_Stated problem_
Print the data word for word, from its first line through the line holding "Go to Previous", both ends included.

━━━ Materials provided

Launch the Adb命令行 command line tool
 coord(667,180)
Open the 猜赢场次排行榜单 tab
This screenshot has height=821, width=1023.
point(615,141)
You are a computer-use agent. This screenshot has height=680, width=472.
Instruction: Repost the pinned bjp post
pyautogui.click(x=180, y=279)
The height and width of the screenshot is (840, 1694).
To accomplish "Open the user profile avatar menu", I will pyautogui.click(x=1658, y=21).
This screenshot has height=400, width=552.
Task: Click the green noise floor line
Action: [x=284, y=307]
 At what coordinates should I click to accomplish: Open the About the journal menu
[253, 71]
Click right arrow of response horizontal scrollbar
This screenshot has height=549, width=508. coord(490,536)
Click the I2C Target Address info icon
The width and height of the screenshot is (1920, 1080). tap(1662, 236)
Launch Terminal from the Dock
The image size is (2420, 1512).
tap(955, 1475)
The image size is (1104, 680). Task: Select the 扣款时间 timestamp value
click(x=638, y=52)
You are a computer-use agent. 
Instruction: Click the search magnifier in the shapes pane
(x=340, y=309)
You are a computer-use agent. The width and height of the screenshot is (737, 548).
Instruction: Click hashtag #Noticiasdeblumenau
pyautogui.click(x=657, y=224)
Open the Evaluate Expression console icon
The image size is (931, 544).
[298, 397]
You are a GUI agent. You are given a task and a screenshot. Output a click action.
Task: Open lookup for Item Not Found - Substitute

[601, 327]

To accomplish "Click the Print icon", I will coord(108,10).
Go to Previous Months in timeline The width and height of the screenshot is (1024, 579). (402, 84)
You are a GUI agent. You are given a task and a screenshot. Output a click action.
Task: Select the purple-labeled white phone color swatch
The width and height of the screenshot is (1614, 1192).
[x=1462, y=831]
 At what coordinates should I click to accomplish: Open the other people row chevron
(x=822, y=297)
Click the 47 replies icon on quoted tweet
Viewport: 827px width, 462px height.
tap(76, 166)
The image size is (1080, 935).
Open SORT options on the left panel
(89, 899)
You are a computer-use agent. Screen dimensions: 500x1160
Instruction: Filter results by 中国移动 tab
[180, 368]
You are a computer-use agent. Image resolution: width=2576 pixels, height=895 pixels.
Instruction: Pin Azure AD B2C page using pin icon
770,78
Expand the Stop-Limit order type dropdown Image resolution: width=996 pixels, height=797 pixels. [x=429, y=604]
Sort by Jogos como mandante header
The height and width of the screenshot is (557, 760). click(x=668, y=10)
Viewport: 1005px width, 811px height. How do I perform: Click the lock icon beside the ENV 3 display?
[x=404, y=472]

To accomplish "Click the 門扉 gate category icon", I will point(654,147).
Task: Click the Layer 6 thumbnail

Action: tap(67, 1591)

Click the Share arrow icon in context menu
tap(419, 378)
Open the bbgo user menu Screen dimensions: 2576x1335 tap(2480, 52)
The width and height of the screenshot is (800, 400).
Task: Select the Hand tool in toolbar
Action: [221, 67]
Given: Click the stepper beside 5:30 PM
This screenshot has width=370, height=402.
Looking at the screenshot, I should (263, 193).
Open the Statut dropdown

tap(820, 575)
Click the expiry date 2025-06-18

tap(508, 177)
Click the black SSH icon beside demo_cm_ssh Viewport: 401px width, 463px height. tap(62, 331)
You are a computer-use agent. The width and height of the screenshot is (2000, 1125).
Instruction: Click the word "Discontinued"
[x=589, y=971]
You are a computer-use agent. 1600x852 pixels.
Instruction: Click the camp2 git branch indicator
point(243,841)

━━━━━━

_Result for this task_
Launch the Adb命令行 command line tool
 coord(667,180)
Open the 猜赢场次排行榜单 tab
This screenshot has height=821, width=1023.
point(615,141)
You are a computer-use agent. This screenshot has height=680, width=472.
Instruction: Repost the pinned bjp post
pyautogui.click(x=180, y=279)
The height and width of the screenshot is (840, 1694).
To accomplish "Open the user profile avatar menu", I will pyautogui.click(x=1658, y=21).
This screenshot has height=400, width=552.
Task: Click the green noise floor line
Action: [x=284, y=307]
 At what coordinates should I click to accomplish: Open the About the journal menu
[253, 71]
Click right arrow of response horizontal scrollbar
This screenshot has height=549, width=508. coord(490,536)
Click the I2C Target Address info icon
The width and height of the screenshot is (1920, 1080). tap(1662, 236)
Launch Terminal from the Dock
The image size is (2420, 1512).
tap(955, 1475)
The image size is (1104, 680). Task: Select the 扣款时间 timestamp value
click(x=638, y=52)
You are a computer-use agent. 
Instruction: Click the search magnifier in the shapes pane
(x=340, y=309)
You are a computer-use agent. The width and height of the screenshot is (737, 548).
Instruction: Click hashtag #Noticiasdeblumenau
pyautogui.click(x=657, y=224)
Open the Evaluate Expression console icon
The image size is (931, 544).
[298, 397]
You are a GUI agent. You are given a task and a screenshot. Output a click action.
Task: Open lookup for Item Not Found - Substitute

[601, 327]

To accomplish "Click the Print icon", I will coord(108,10).
Go to Previous Months in timeline The width and height of the screenshot is (1024, 579). (402, 84)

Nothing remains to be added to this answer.